O primeiro rei da dinastia de Bragança gostava de “caçar e de música”, diz a professora e investigadora Leonor Freire Costa, co-autora com Mafalda Soares da Cunha do livro “D. João IV”, da editora Temas & Debates.
No dia da sua entronização, 15 de Dezembro de 1640, desconcertou parte da nobreza por ter trajado com “sobriedade algo modesta, tendo em conta a relevância da ocasião”, lê-se no livro das duas autoras. Esta preferência pela roupa confortável e simples para os padrões das cortes da época, em que fazia “gala” – como diz Freire Costa – tornar-se-ia uma marca da sua “atitude” e forma de estar. Contrariamente ao que as regras do poder real exigiam, o rei gostava de fazer demasiadas refeições acompanhado – em vez de comer sozinho como seria expectável − e de dizer algumas piadas. Mas, se estas características foram vistas como desconcertantes por muitos, o certo é que houve uma estratégia clara de legitimação do novo poder.
Mafalda Soares da Cunha lembra que o trabalho da “diplomacia portuguesa foi notável” para obter o reconhecimento do novo poder junto das entidades políticas estrangeiras e, a nível interno, o rei ou os que o rodeavam terão percebido a importância da imprensa.

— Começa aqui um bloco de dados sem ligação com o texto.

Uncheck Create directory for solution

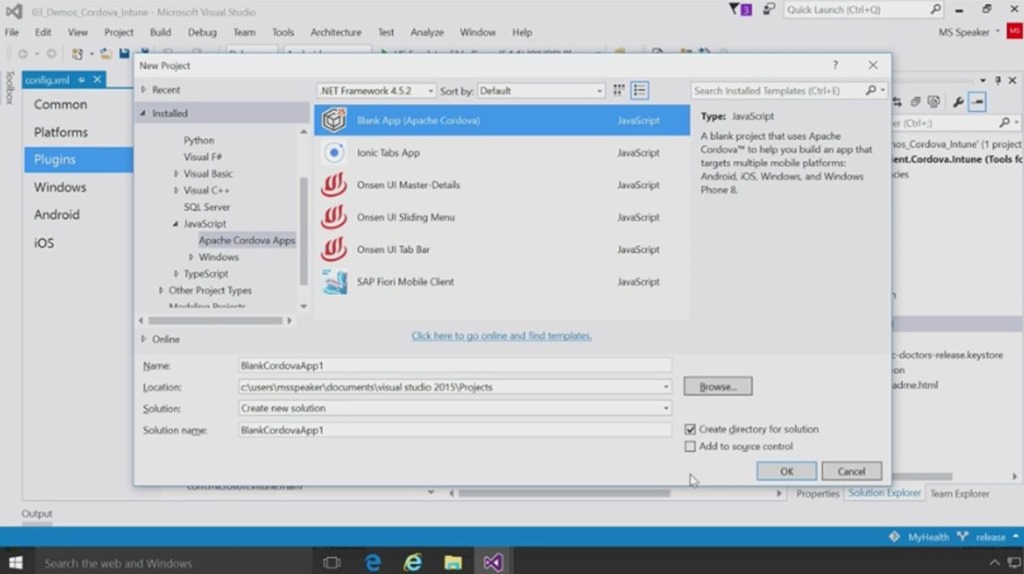tap(690, 429)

O que nos ensina a história sobre jornalismo e política

“Podemos considerar D. João IV como o primeiro governante [português] que percebeu a importância dos escritos impressos”, diz ao Expresso Felisbela Lopes, professora de Jornalismo na Universidade do Minho: O apoio régio às Gazetas era o modo de “controlar a opinão pública na época” – já que o reino vivia tempos em que a crise económica e a escassez de alimentos poderiam fomentar motins municipais.
“O rei e os seus conselheiros certamente conheciam o caso da Gazette [francesa] e perceberam que uma publicação portuguesa com características semelhantes poderia ser benéfica para a propaganda da nova dinastia de Bragança e para a sua legitimação simbólica”, diz Jorge Pedro de Sousa.
Felisbela Lopes lembra que “o passado ensina-nos muito sobre alguns tiques do presente, e este elo umbilical que existe entre o jornalismo e o poder político. Como é que desfazemos este elo de ligação quando o jornalismo nasceu de uma ligação com o poder dominante?”, pergunta a docente da Universidade do Minho.
A verdade, é que hoje “há processos [mais] complexos” mas “há múltiplas manipulações que continuam a existir”, acrescenta Felisbela Lopes.
Da Gazeta da Restauração chegaram até nós 36 números. Houve edições bimestrais, meses em que não foi publicada, e outros em que foi impresso mais do que um número. O papel era caro e o preço da Gazeta variou de acordo com o número de páginas impressas, fixando-se maioritariamente nas 12 páginas e 6 réis de custo.
Sobre a tiragem, Sousa diz que “tendo em conta as tiragens médias da época” é de admitir que o “número de cópias por número não deverá ter superado as 300. A maioria das cópias circulavam em Lisboa, especialmente na Corte. No entanto, haveria quem comprasse gazetas e outras publicações em Lisboa com o objetivo de as ir lendo de terra em terra, a troco de uma pequena quantia; e outras eram enviadas por mensageiros e correios para outros lugares, por exemplo, para as sedes de bispado, para agentes importantes na administração e defesa do território, para certos conventos”.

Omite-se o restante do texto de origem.